From mboxrd@z Thu Jan  1 00:00:00 1970
From: Marcelo Tosatti <mtosatti@redhat.com>
Subject: Re: KVM: MMU: improve n_max_mmu_pages calculation with TDP
Date: Fri, 22 Mar 2013 07:31:12 -0300
Message-ID: <20130322103112.GA7543@amt.cnet>
References: <20130320201420.GA17347@amt.cnet>
 <514A9DA7.10702@linux.vnet.ibm.com>
 <20130321142919.GA30837@amt.cnet>
 <514BC94C.8070802@linux.vnet.ibm.com>
Mime-Version: 1.0
Content-Type: text/plain; charset=us-ascii
Cc: kvm <kvm@vger.kernel.org>, Ulrich Obergfell <uobergfe@redhat.com>,
	Takuya Yoshikawa <takuya.yoshikawa@gmail.com>,
	Avi Kivity <avi.kivity@gmail.com>
To: Xiao Guangrong <xiaoguangrong@linux.vnet.ibm.com>
Return-path: <kvm-owner@vger.kernel.org>
Received: from mx1.redhat.com ([209.132.183.28]:5256 "EHLO mx1.redhat.com"
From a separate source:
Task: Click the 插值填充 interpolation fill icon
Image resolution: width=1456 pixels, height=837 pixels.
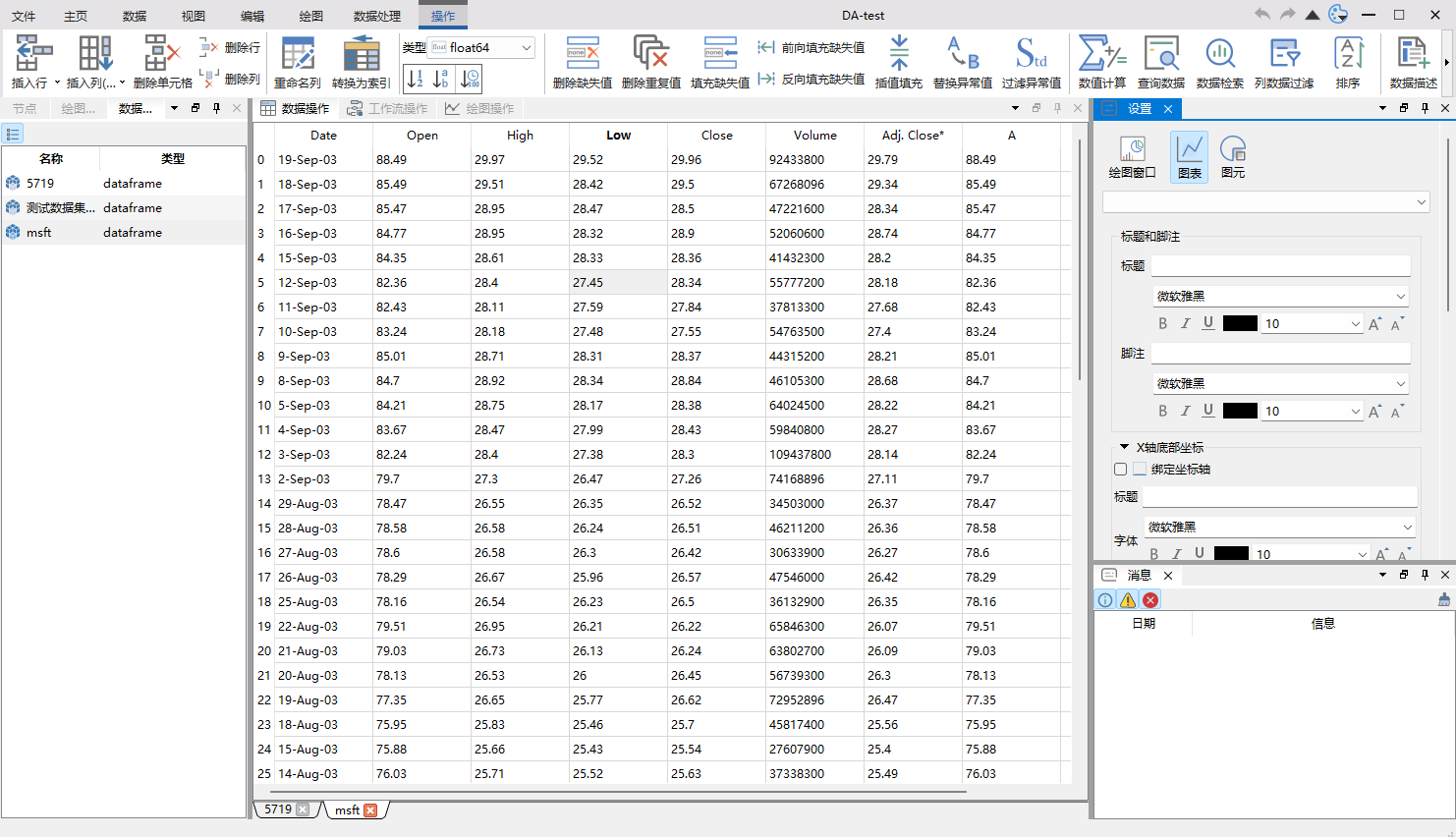Action: click(898, 62)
	rhost-flags-OK-OK-OK-OK) by vger.kernel.org with ESMTP
	id S1753994Ab3CVKnK (ORCPT <rfc822;kvm@vger.kernel.org>);
	Fri, 22 Mar 2013 06:43:10 -0400
Content-Disposition: inline
In-Reply-To: <514BC94C.8070802@linux.vnet.ibm.com>
Sender: kvm-owner@vger.kernel.org
List-ID: <kvm.vger.kernel.org>

On Fri, Mar 22, 2013 at 11:00:28AM +0800, Xiao Guangrong wrote:
> On 03/21/2013 10:29 PM, Marcelo Tosatti wrote:
> > On Thu, Mar 21, 2013 at 01:41:59PM +0800, Xiao Guangrong wrote:
> >> On 03/21/2013 04:14 AM, Marcelo Tosatti wrote:
> >>>
> >>> kvm_mmu_calculate_mmu_pages numbers, 
> >>>
> >>> maximum number of shadow pages = 2% of mapped guest pages
> >>>
> >>> Does not make sense for TDP guests where mapping all of guest
> >>> memory with 4k pages cannot exceed "mapped guest pages / 512"
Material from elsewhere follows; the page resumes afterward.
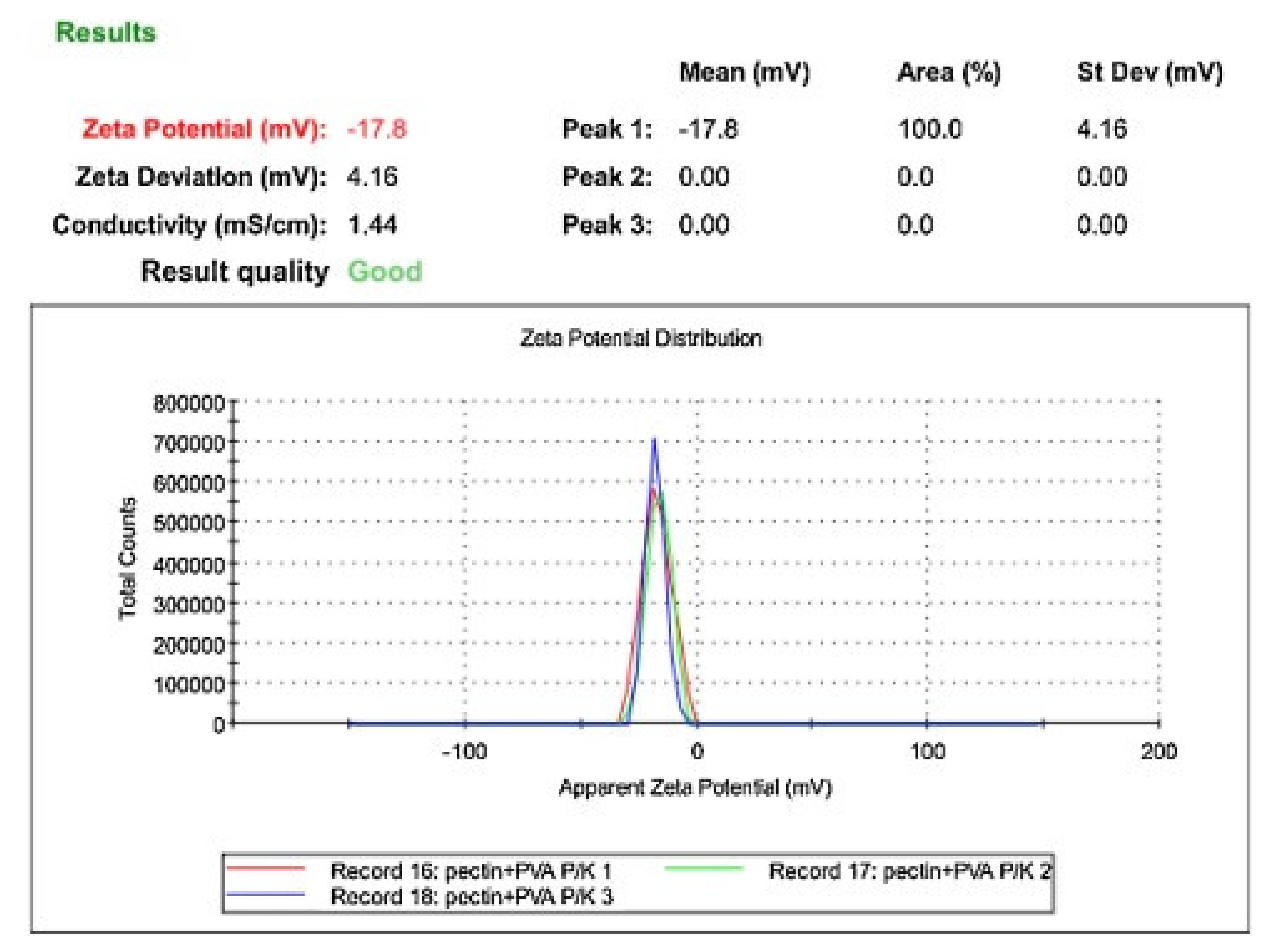
Task: Click the red Zeta Potential (mV) label
Action: coord(204,129)
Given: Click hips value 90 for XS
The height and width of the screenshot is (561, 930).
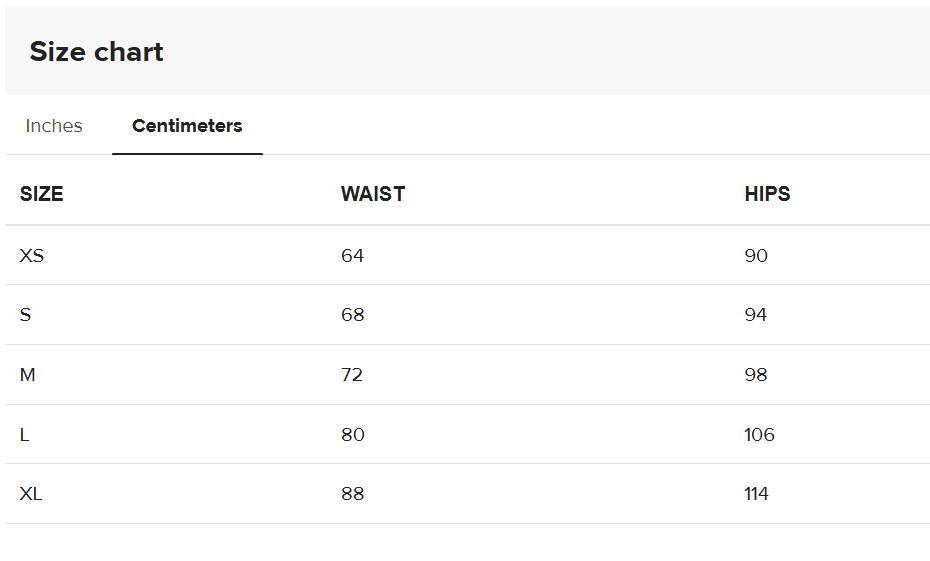Looking at the screenshot, I should (756, 256).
> >>> (not counting root pages).
> >>>
> >>> Allow that maximum for TDP, forcing the guest to recycle otherwise.
> >>>
> >>> Signed-off-by: Marcelo Tosatti <mtosatti@redhat.com>
> >>>
> >>> diff --git a/arch/x86/kvm/mmu.c b/arch/x86/kvm/mmu.c
> >>> index 956ca35..a9694a8d7 100644
> >>> --- a/arch/x86/kvm/mmu.c
> >>> +++ b/arch/x86/kvm/mmu.c
> >>> @@ -4293,7 +4293,7 @@ nomem:
> >>>  unsigned int kvm_mmu_calculate_mmu_pages(struct kvm *kvm)
> >>>  {
> >>>  	unsigned int nr_mmu_pages;
> >>> -	unsigned int  nr_pages = 0;
> >>> +	unsigned int i, nr_pages = 0;
> >>>  	struct kvm_memslots *slots;
> >>>  	struct kvm_memory_slot *memslot;
> >>>
> >>> @@ -4302,7 +4302,19 @@ unsigned int kvm_mmu_calculate_mmu_pages(struct kvm *kvm)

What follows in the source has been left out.